= Dispersion point =

Point in a topological space

In topology, a dispersion point of a topological space $X$ is a point $p\in X$ such that $X$ is connected and removing the point leaves $X\setminus\{p\}$ totally disconnected (meaning that its connected components are all singletons, i.e., $X\setminus\{p\}$ contains no connected subset of size at least two).

Examples of spaces with a dispersion point include:
- the Knaster–Kuratowski fan,
- spaces with a particular point topology,
- spaces with an excluded point topology.
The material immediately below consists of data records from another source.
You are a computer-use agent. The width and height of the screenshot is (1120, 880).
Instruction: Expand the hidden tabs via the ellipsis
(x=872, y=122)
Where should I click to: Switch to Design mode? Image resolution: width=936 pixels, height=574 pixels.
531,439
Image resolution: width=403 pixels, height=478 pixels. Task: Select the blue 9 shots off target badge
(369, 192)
A connected space $X$ with $|X|\ge 3$ can have at most one dispersion point.
The case $|X|=2$ (covering Sierpiński space and an indiscrete space of size two) is a degenerate case, where every point of $X$ is a dispersion point (because removing a point leaves a singleton, which is totally disconnected).

== Explosion point ==

An explosion point of a topological space $X$ is a point $p\in X$ such that $X$ is connected and removing the point leaves $X\setminus\{p\}$ totally separated (meaning that for any two distinct points $x$ and $y$ there is a clopen set containing $x$ and not $y$).

Every explosion point is a dispersion point (because totally separated spaces are totally disconnected).

Examples of spaces with an explosion point include spaces with a particular point topology and spaces with an excluded point topology.
The Knaster–Kuratowski fan has a dispersion point which is not an explosion point.

A space of size at least three can have at most one explosion point.

If p is an explosion point for a space X, then the totally separated space $X\setminus \{p\}$ is said to be pulverized.